[STUDY TEXT — start]
MySQL vs PostgreSQL Index Types

Index Type	MySQL	PostgreSQL	Best For
B-tree	Default	Default	Equality, range, sorting
Hash	Memory engine	Supported	Exact equality only
Full-text	FULLTEXT	GIN + tsvector	Text search
Spatial	R-tree (SPATIAL)	GiST	Geometric/geographic data
GIN	N/A	Supported	Arrays, JSONB, full-text
BRIN	N/A	Supported	Large tables with natural order (timestamps)
Partial	N/A	Supported	Subset of rows matching a condition
Expression	Generated columns	Native	Computed values (LOWER, DATE_TRUNC)

Detecting and Removing Unused Indexes

Over time, tables accumulate indexes that were added for queries that no longer run, or for optimization attempts that did not pan out. These unused indexes consume resources for zero benefit.

-- PostgreSQL: Find unused indexes SELECT schemaname, tablename, indexname, idx_scan, pg_size_pretty(pg_relation_size(indexrelid)) as index_size FROM pg_stat_user_indexes WHERE idx_scan = 0 ORDER BY pg_relation_size(indexrelid) DESC; tablename | indexname | idx_scan | index_size -----------+------------------------+----------+----------- orders | idx_orders_old_status | 0 | 245 MB users | idx_users_created_2023 | 0 | 128 MB logs | idx_logs_level | 0 | 89 MB -- MySQL: Check index usage stats SELECT object_schema, object_name, index_name, count_star FROM performance_schema.table_io_waits_summary_by_index_usage WHERE index_name IS NOT NULL AND count_star = 0 ORDER BY object_schema, object_name;

Wait Before Dropping: An index with idx_scan = 0 might be used by a monthly report, quarterly backup, or seasonal process. Check at least 30-60 days of usage data before removing an index. Consider disabling it temporarily (if your database supports it) before permanently dropping it.

Real-World Optimization Example

Let us walk through a complete optimization of a slow query, from diagnosis to solution:

Identify the slow query from your slow query log or application monitoring.

-- The slow query (3.8 seconds) SELECT o.id, o.total, u.name, u.email FROM orders o JOIN users u ON u.id = o.user_id WHERE o.status = 'pending' AND o.created_at > '2026-01-01' ORDER BY o.created_at DESC LIMIT 50;

Run EXPLAIN to understand the current execution plan.

EXPLAIN ANALYZE SELECT ... Seq Scan on orders (actual time=0.02..3812.45 rows=52341) Filter: status='pending' AND created_at > '2026-01-01' Rows Removed by Filter: 4,947,659 ^^^ Scanning 5 million rows to find 52 thousand!

Create a targeted composite index matching the query's WHERE and ORDER BY.
[STUDY TEXT — finish]
[ENTRIES PROVIDED — start]
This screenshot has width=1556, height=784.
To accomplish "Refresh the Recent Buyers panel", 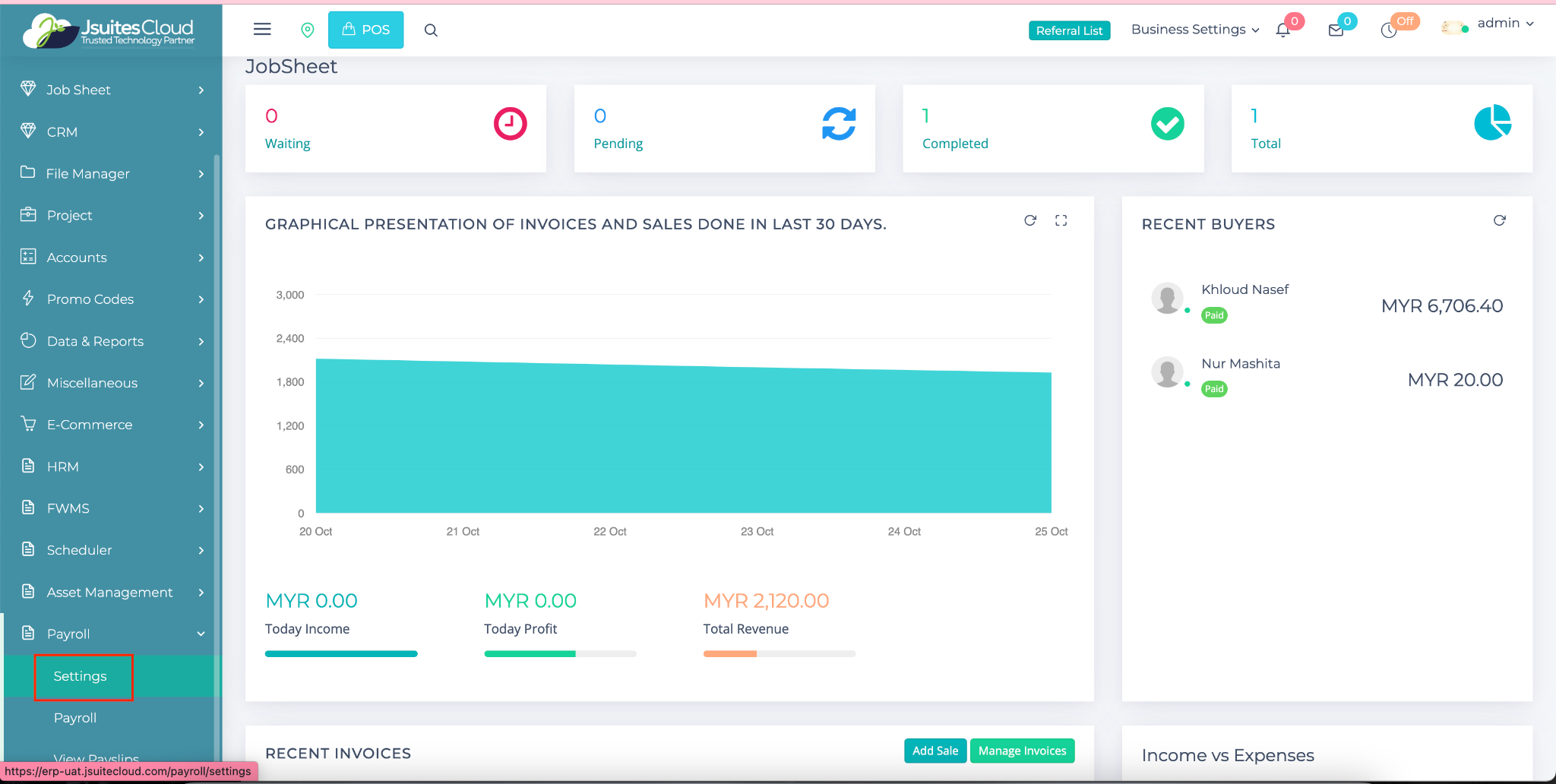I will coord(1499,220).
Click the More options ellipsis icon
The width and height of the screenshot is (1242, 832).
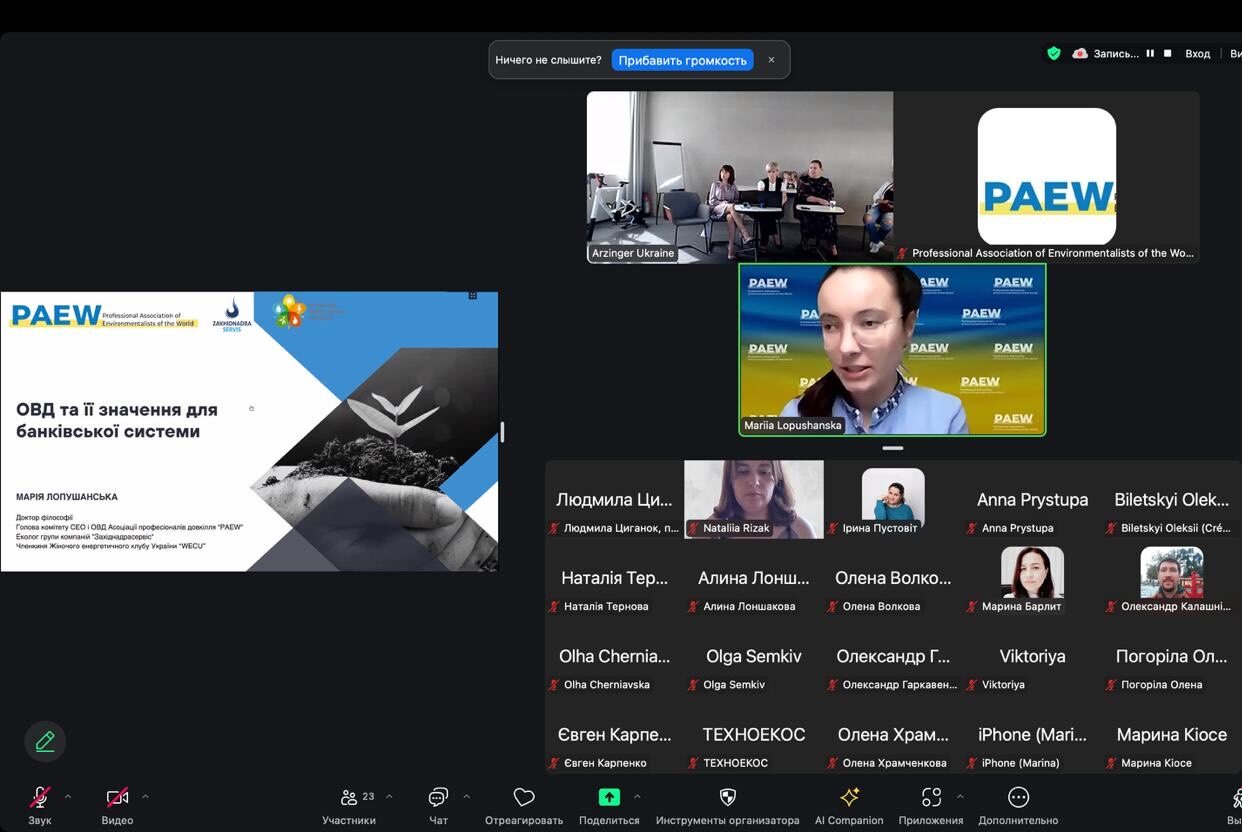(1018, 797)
[ENTRIES PROVIDED — finish]
[ENTRIES PROVIDED — start]
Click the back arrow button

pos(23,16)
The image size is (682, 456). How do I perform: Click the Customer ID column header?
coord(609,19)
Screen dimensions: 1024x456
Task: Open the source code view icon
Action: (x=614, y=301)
[ENTRIES PROVIDED — finish]
[ENTRIES PROVIDED — start]
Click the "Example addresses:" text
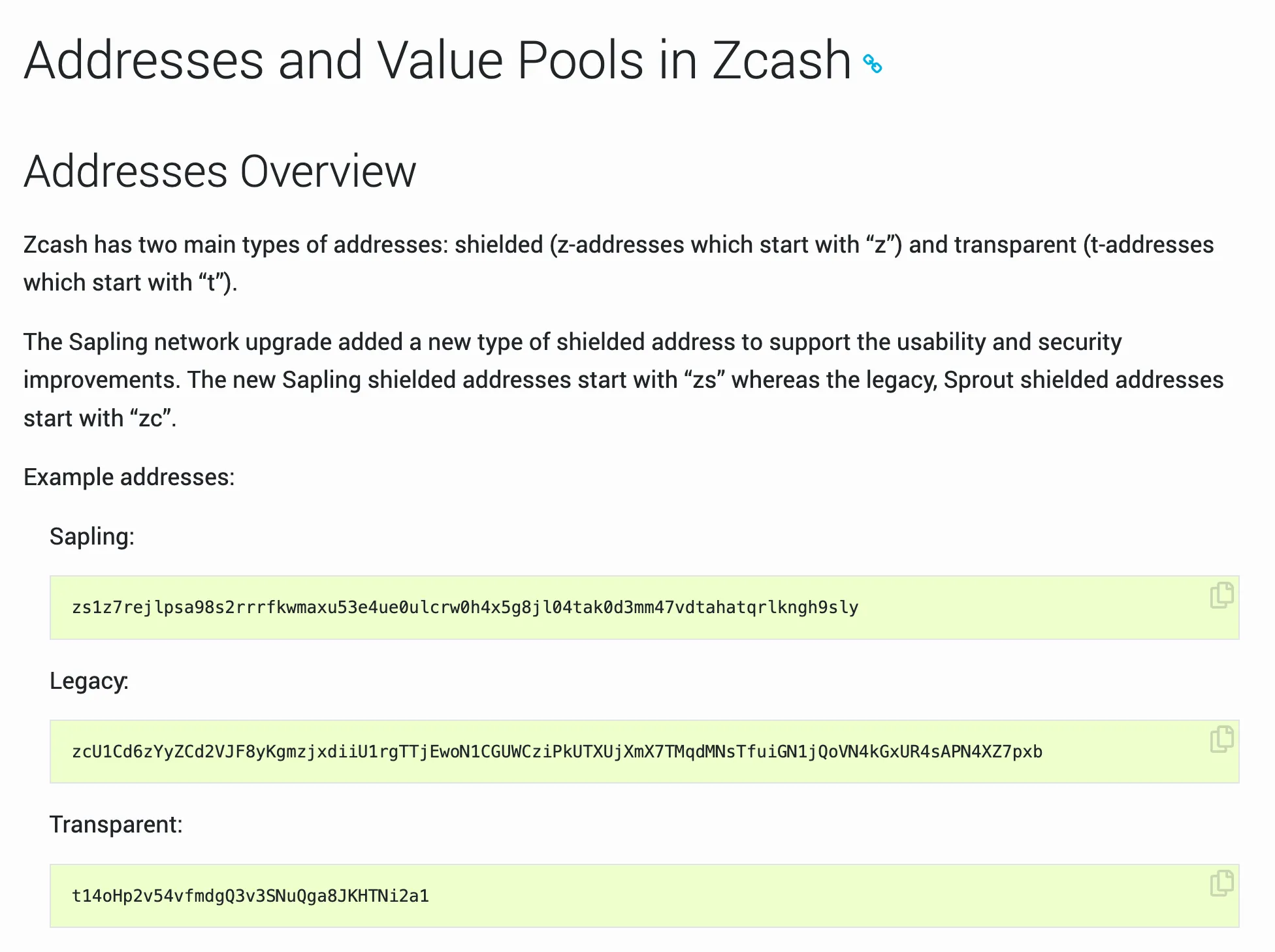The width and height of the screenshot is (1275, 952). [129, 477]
[ENTRIES PROVIDED — finish]
> _WHAT YOU ARE ASKED TO DO_
Continue the text on MySQL and PostgreSQL indexes from the point where it stops. The records have nothing to do with what comes next.

> _ANSWER TO THE EXERCISE_
CREATE INDEX idx_orders_status_created ON orders(status, created_at DESC);

Verify the improvement with EXPLAIN ANALYZE again.

EXPLAIN ANALYZE SELECT ... Index Scan using idx_orders_status_created on orders (actual time=0.03..12.45 rows=50) Index Cond: status='pending' AND created_at > '2026-01-01' ^^^ 50 rows from index, no table scan. 3812ms → 12ms!

Index Best Practices Checklist

Always index foreign key columns (user_id, order_id, etc.)
Index columns used in WHERE clauses of frequent queries
Index columns used in ORDER BY and GROUP BY
Use composite indexes for queries filtering on multiple columns
Put the most selective column first in composite indexes
Use covering indexes for read-heavy, frequently run queries
Use partial indexes (PostgreSQL) for queries with constant filters
Run EXPLAIN on every query that touches large tables
Monitor and remove unused indexes quarterly
Avoid indexing columns with very low selectivity (boolean, enum with few values)
Consider the write-to-read ratio before adding indexes
Keep total indexes per table reasonable (5-8 is typical)

Key Takeaways

Database indexing is the single most impactful performance optimization you can make to a data-driven application. A well-designed index turns a 4-second full table scan into a 3-millisecond direct lookup. The key is understanding how B-trees work, using EXPLAIN to diagnose slow queries, designing composite indexes that match your query patterns, and avoiding over-indexing that degrades write performance.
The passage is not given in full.